* _Description of the task_
Carry on the passage below about sexual essentialism and state bans on counseling minors, starting right after its final sentence.

* _Text shown_
+---+
There is an added dimension to this dangerous form of essentialism, however.  The LGBT lobby is driven by the belief that people whom they classify as "born homosexuals" must engage in the actual acts of sexual gratification with the same sex, or there is something wrong with them.  Within this logic, it is impossible to go from homosexual activity to non-homosexual activity.  So convinced are LGBT activists of this rejection of free will and self-control that they have moved to make it illegal in California, New Jersey, and Massachusetts for counselors to help minors cease or avoid sexual activities with the same sex."
+---+
* _Data provided_
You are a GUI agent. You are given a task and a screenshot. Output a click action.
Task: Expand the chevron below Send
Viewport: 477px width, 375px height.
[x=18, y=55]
+---+
* _Response to the task_
He goes on to observe about the demand of homosexuals to be parents of children:

 

"The LGBT lobby also demands that same-sex couples have the right to be parents.  Here is where the movement becomes utterly irreconcilable with black history, regardless of how much Melissa Harris-Perry may enjoy her repartee with Thomas Roberts.  For same-sex couples to become parents, they must purchase children.  They won't call it that, of course.  But buying sperm from a sperm-bank or renting a woman's womb both entail the exchange of money for ownership of a child.  The state is then embroiled in the arrangement as an enforcer of the contract, compelling the child and third parties to respect the authority of two adults, one or both of whom are unrelated to the child, and both of whom came into possession of a dependent human being through money.  (Those high incomes that Crystal Dixon pointed out among gay couples come in handy.)

How does this sound for a race of people who came out of slavery?"